Scan the entries below and state how many lines contain "Given". No other output.

/---

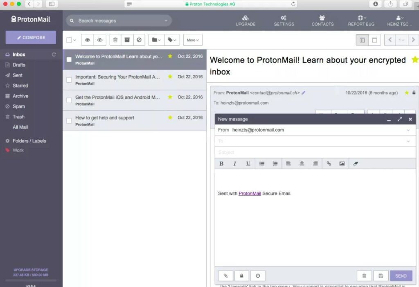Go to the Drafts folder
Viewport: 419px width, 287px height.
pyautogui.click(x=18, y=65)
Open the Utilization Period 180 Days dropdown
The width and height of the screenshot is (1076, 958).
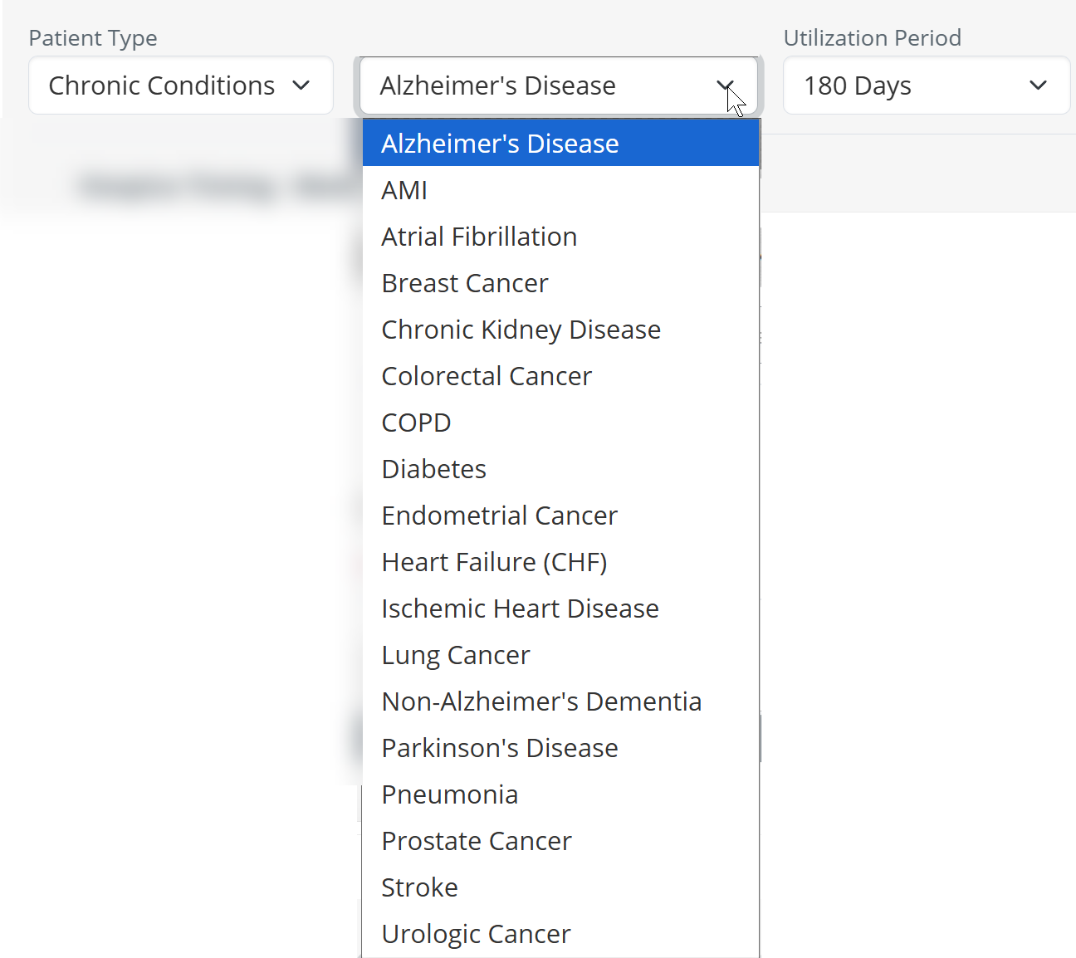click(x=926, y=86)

\---
/---

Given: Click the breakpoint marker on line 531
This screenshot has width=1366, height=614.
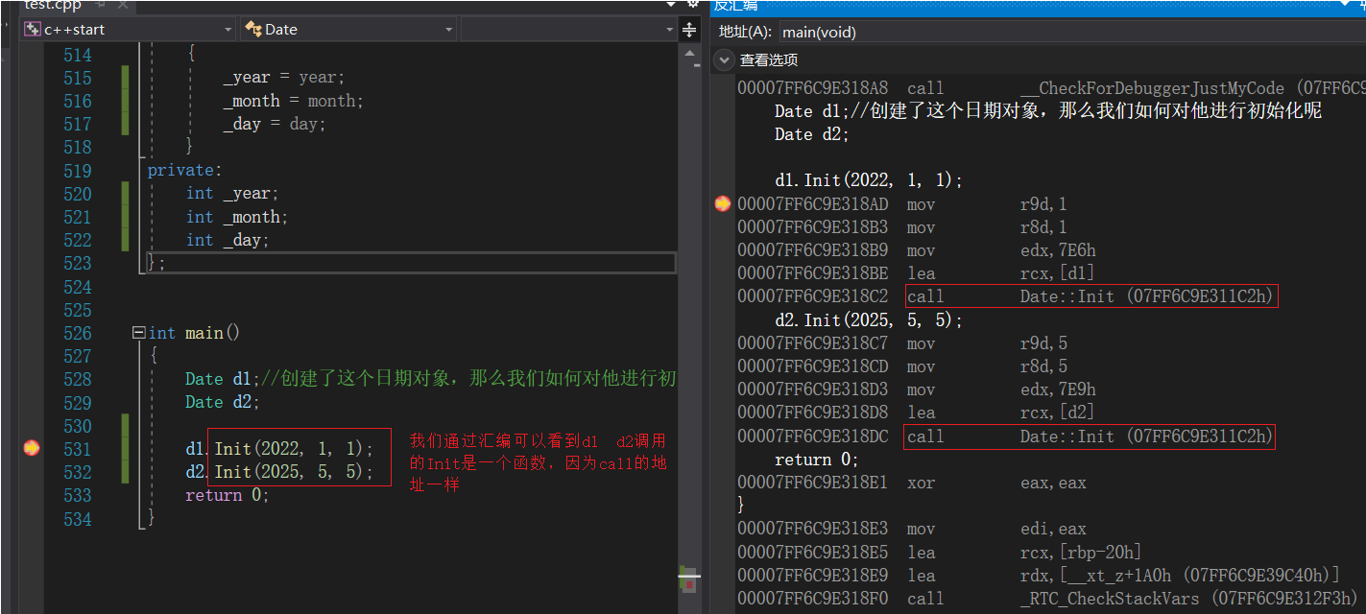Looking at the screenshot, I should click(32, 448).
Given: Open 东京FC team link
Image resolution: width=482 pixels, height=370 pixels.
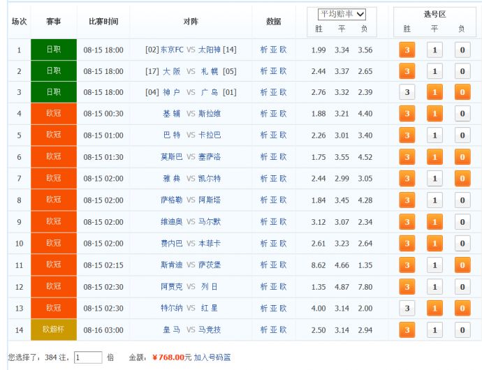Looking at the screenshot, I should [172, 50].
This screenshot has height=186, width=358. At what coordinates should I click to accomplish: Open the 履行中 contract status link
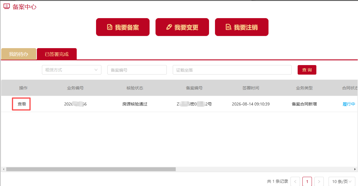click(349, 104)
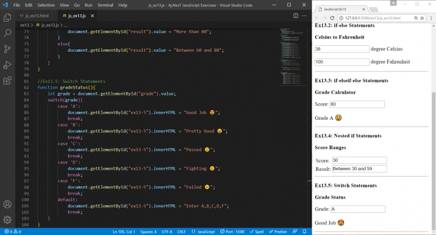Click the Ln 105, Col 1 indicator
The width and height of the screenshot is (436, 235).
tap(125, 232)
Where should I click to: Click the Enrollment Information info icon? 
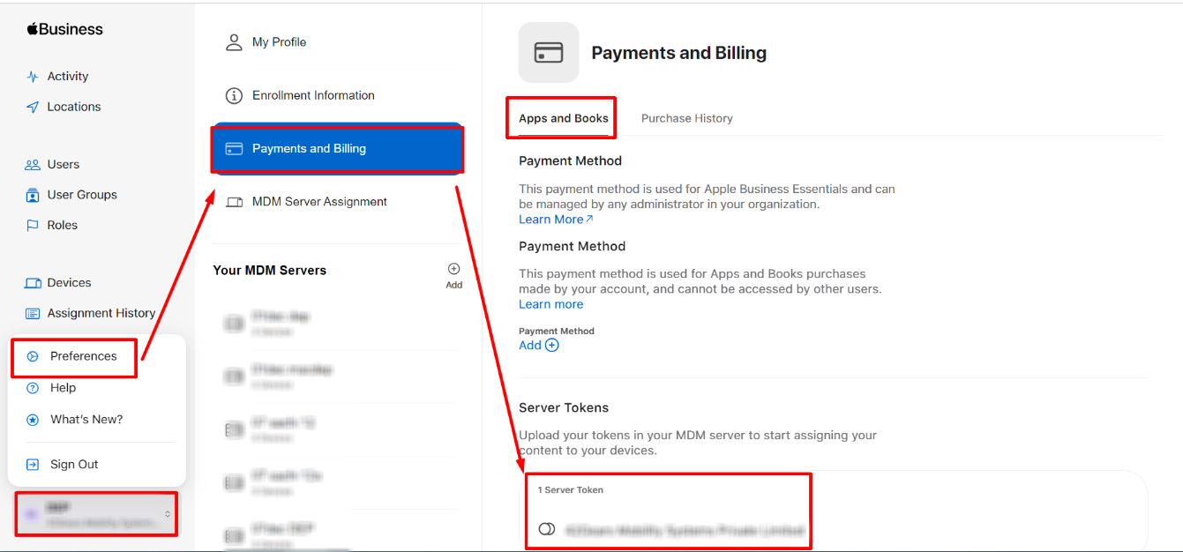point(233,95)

\---
/---

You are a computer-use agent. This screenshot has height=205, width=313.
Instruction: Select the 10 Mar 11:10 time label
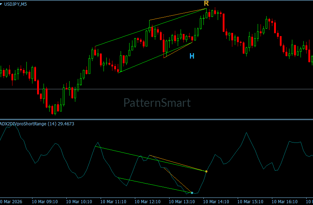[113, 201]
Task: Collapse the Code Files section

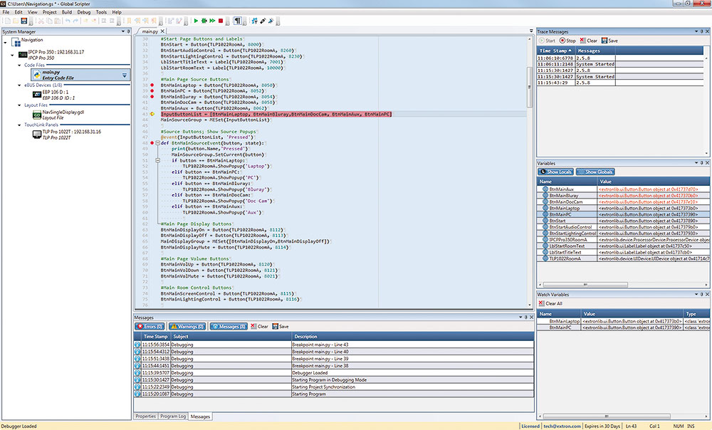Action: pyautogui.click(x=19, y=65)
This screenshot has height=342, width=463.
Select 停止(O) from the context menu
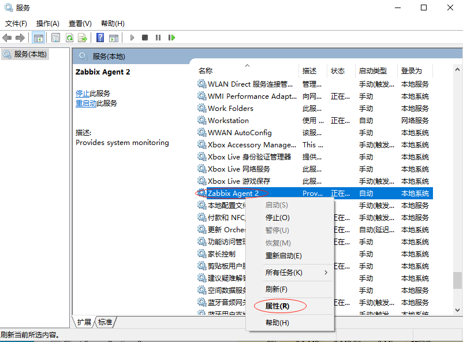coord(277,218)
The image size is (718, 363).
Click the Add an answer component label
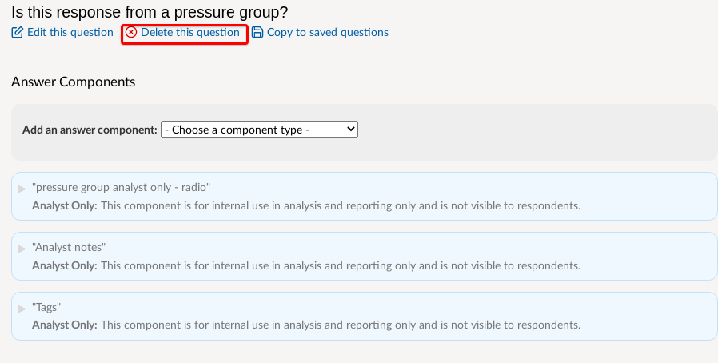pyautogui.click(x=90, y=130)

\---

● Answer space:
2